**Task list**:
**A)** Transcribe the WMA excerpt from "WMA is experimental" up to and including "and batching helpers.".
**B)** Answer these questions from the WMA excerpt:
(i) At what address does fal host the bridge?
(ii) What endpoint does a fal.App need for the raw path?
(iii) What three things does fal handle for you in fal.RealtimeApp?
**C)** How would the WMA excerpt go on? Write the next part, starting after its last sentence.

**Document excerpt**:
# # # # # # #

Use this file to discover all available pages before exploring further.

WMA is experimental and the public API may change. First-party client libraries for the browser and native platforms are not yet released.
WMA is fal’s interface for running interactive world models over a bidirectional WebRTC stream. A runner on fal accepts a WebRTC session, produces video frames, and ships them back to a browser or native client while the session stays open. fal hosts a bridge at wma.fal.run that the client first talks to, but the bridge is only used to establish the connection. Once signaling is done, media flows peer-to-peer between the runner and the client. There are two ways to build a WMA app depending on how much of the transport layer you want to own:
  • fal.RealtimeApp is the high-level abstraction. You handle frames in Python and fal handles the WebRTC plumbing, session lifecycle, and batching helpers.
  • fal.App with a /start-session endpoint is the raw path. You pick your own WebRTC library and run the SDP exchange yourself. The WMA bridge POSTs the client’s offer to this endpoint and streams the response back, holding the HTTP connection open for the full lifetime of the session.

# # # # # # #

**Supplied data**:
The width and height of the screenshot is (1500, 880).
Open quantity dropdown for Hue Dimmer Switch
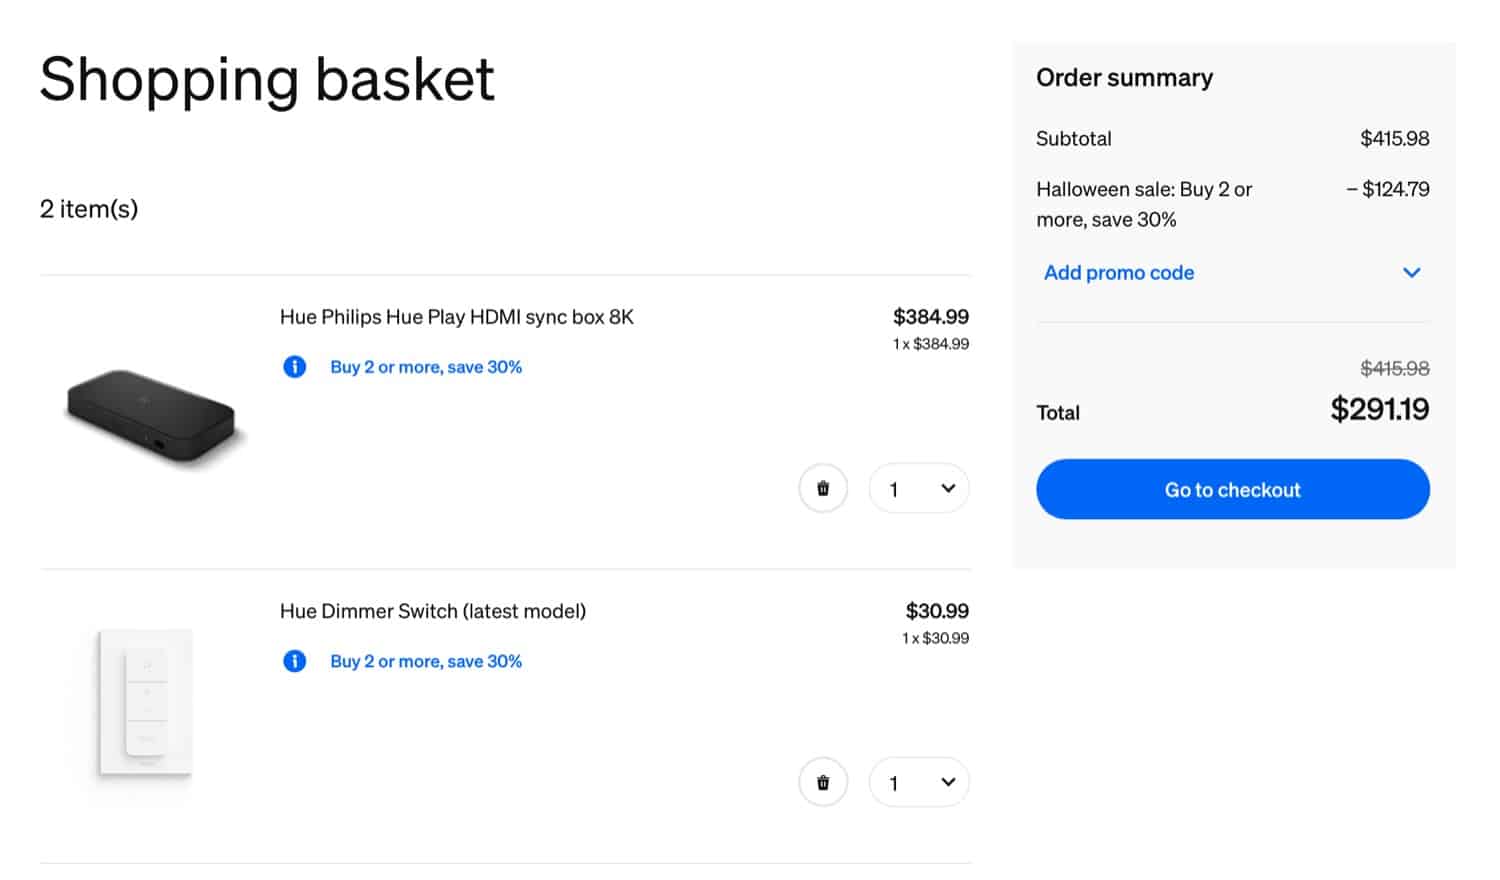point(919,783)
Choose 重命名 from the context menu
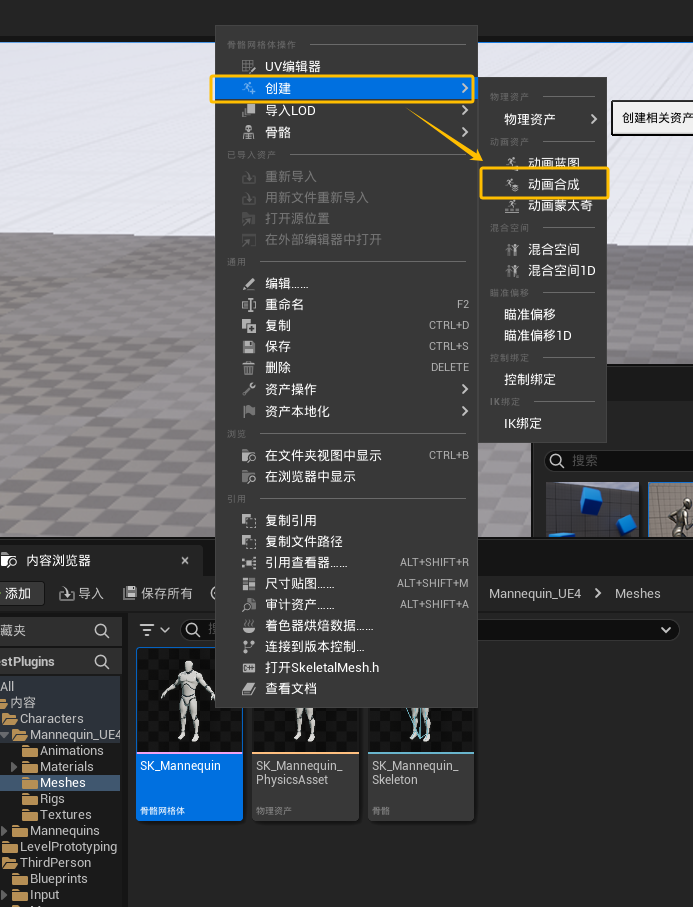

# # # # # # #

**Task answers**:
**A)**
WMA is experimental and the public API may change. First-party client libraries for the browser and native platforms are not yet released.
WMA is fal’s interface for running interactive world models over a bidirectional WebRTC stream. A runner on fal accepts a WebRTC session, produces video frames, and ships them back to a browser or native client while the session stays open. fal hosts a bridge at wma.fal.run that the client first talks to, but the bridge is only used to establish the connection. Once signaling is done, media flows peer-to-peer between the runner and the client. There are two ways to build a WMA app depending on how much of the transport layer you want to own:
  • fal.RealtimeApp is the high-level abstraction. You handle frames in Python and fal handles the WebRTC plumbing, session lifecycle, and batching helpers.

**B)**
(i) wma.fal.run
(ii) /start-session
(iii) The WebRTC plumbing, session lifecycle, and batching helpers.

**C)**
Using fal.RealtimeApp

fal.RealtimeApp is the fastest way to get a world model running. You define an on_connect handler, attach a track to the session, and let fal manage the rest.
from typing import TypedDict
from fal.wma import RealtimeApp, BatchedFnTrack


class SessionParams(TypedDict, total=False):
    prompt: str


class InfiniteWorlds(RealtimeApp):
    async def on_connect(self, event_handler, session_params: SessionParams):
        @event_handler.on("track")
        def on_track(track):
            if track.kind != "video":
                return

            event_handler.add_track(
                BatchedFnTrack(
                    track,
                    batch_size=4,
                    fn=lambda frames: do_inference(frames, session_params),
                )
            )

on_connect(event_handler, session_params)

on_connect is called once per incoming session. It gives you two objects:
  • event_handler registers track and data-channel callbacks, and attaches outbound tracks back to the peer.
  • session_params is a mutable dict shared with the client for the duration of the session. See Session parameters below.
Register track callbacks on event_handler to react to the media the client publishes (for example, the browser webcam). Call event_handler.add_track(...) to push a track back to the peer.

BatchedFnTrack

BatchedFnTrack is a custom track that buffers frames from a source track, groups them by batch_size, and runs your inference function on each batch. The function receives the batch and returns a numpy array or a Pillow image per frame, which WMA then encodes back into the outbound track.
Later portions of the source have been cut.